▶ Brontekst:
------
In deze zaak verzoekt een werkgever om ontbinding van de arbeidsovereenkomst met een werknemer vanwege verwijtbaar handelen dan wel vanwege een verstoorde arbeidsverhouding. De kantonrechter wijst het verzoek om ontbinding af.
Naar het oordeel van de kantonrechter moet het verzoek worden afgewezen, omdat een deskundigenverklaring van UWV ontbreekt en omdat het verzoek verband houdt met het opzegverbod tijdens ziekte. De werknemer heeft recht op loondoorbetaling tijdens ziekte. De werkgever heeft onterecht het loon stopgezet.
Ontbinding wegens verwijtbaar handelen
Volgens de kantonrechter kan geen ontbinding plaatsvinden wegens verwijtbaar handelen van de werknemer. Daarbij is het volgende van belang.
Als een verzoek van een werkgever om ontbinding is gegrond op verwijtbaar handelen van een werknemer, in verband met het zonder deugdelijke grond niet nakomen van re-integratieverplichtingen door de werknemer, moet de kantonrechter het verzoek afwijzen als de werkgever niet beschikt over een deskundigenverklaring van UWV. Dat is een wettelijk verplichte afwijzingsgrond.
------
▶ Vastgelegde gegevens:

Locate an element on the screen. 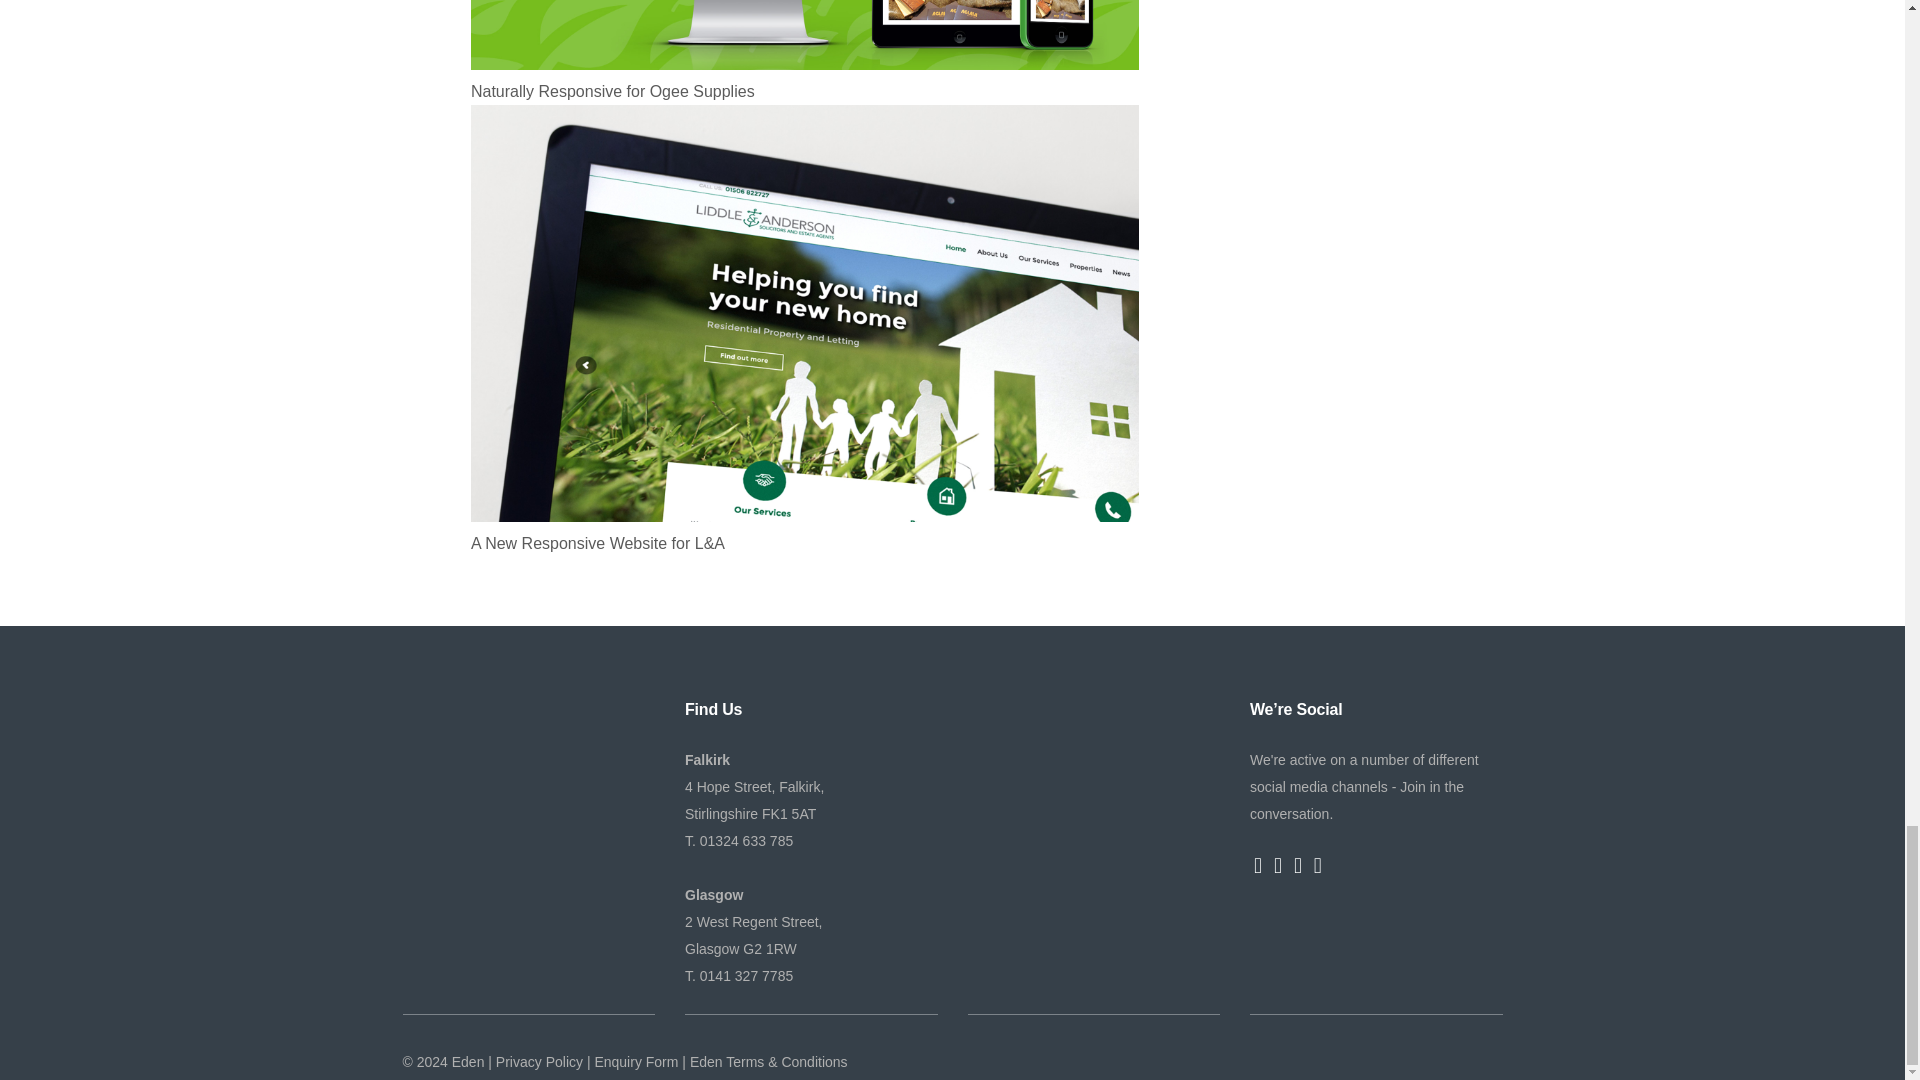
------
▶ Schriftelijke opdrachten:
a – Beantwoord op basis van de tekst over de ontbindingszaak de volgende vragen:
(i) Op welke twee gronden vraagt de werkgever om ontbinding van de arbeidsovereenkomst?
(ii) Waarop heeft de werknemer volgens de tekst recht tijdens ziekte?
(iii) Over welke verklaring moet de werkgever beschikken als het verzoek is gegrond op het niet nakomen van re-integratieverplichtingen?
b – Citeer uit de tekst over de ontbindingszaak letterlijk het gedeelte dat begint bij "Ontbinding wegens verwijtbaar" en eindigt bij "wettelijk verplichte afwijzingsgrond.".
c – Schrijf de tekst over de ontbindingszaak verder vanaf de laatste zin.

▶ Antwoorden:
a –
(i) Verwijtbaar handelen en een verstoorde arbeidsverhouding.
(ii) Loondoorbetaling.
(iii) Een deskundigenverklaring van UWV.

b –
Ontbinding wegens verwijtbaar handelen
Volgens de kantonrechter kan geen ontbinding plaatsvinden wegens verwijtbaar handelen van de werknemer. Daarbij is het volgende van belang.
Als een verzoek van een werkgever om ontbinding is gegrond op verwijtbaar handelen van een werknemer, in verband met het zonder deugdelijke grond niet nakomen van re-integratieverplichtingen door de werknemer, moet de kantonrechter het verzoek afwijzen als de werkgever niet beschikt over een deskundigenverklaring van UWV. Dat is een wettelijk verplichte afwijzingsgrond.

c –
Niet nakomen van re-integratieverplichtingen
Het verzoek van de werkgever om ontbinding wegens verwijtbaar handelen van de werknemer houdt verband met het niet nakomen van re-integratieverplichtingen. De werkgever stelt in dit verband dat de werknemer tijdens ziekte zijn genezing belemmert, afspraken niet nakomt, zonder bericht niet komt opdagen, en zijn re-integratieactiviteiten niet voortzet.
Geen deskundigenverklaring van UWV
De werkgever heeft geen deskundigenverklaring van UWV verkregen of overgelegd. De kantonrechter is dus op grond van de wet verplicht om het verzoek af te wijzen vanwege het ontbreken van die verklaring.
De verplichte afwijzingsgrond geldt niet als het overleggen van een deskundigenverklaring van UWV in redelijkheid niet van de werkgever kan worden gevergd. Maar er zijn de kantonrechter geen feiten of omstandigheden gebleken waaruit volgt dat het overleggen van die verklaring in redelijkheid niet van de werkgever kon worden gevergd. De stelling van de werkgever op de zitting dat het maanden duurt voordat een deskundigenverklaring van UWV wordt verkregen, is daarvoor niet genoeg.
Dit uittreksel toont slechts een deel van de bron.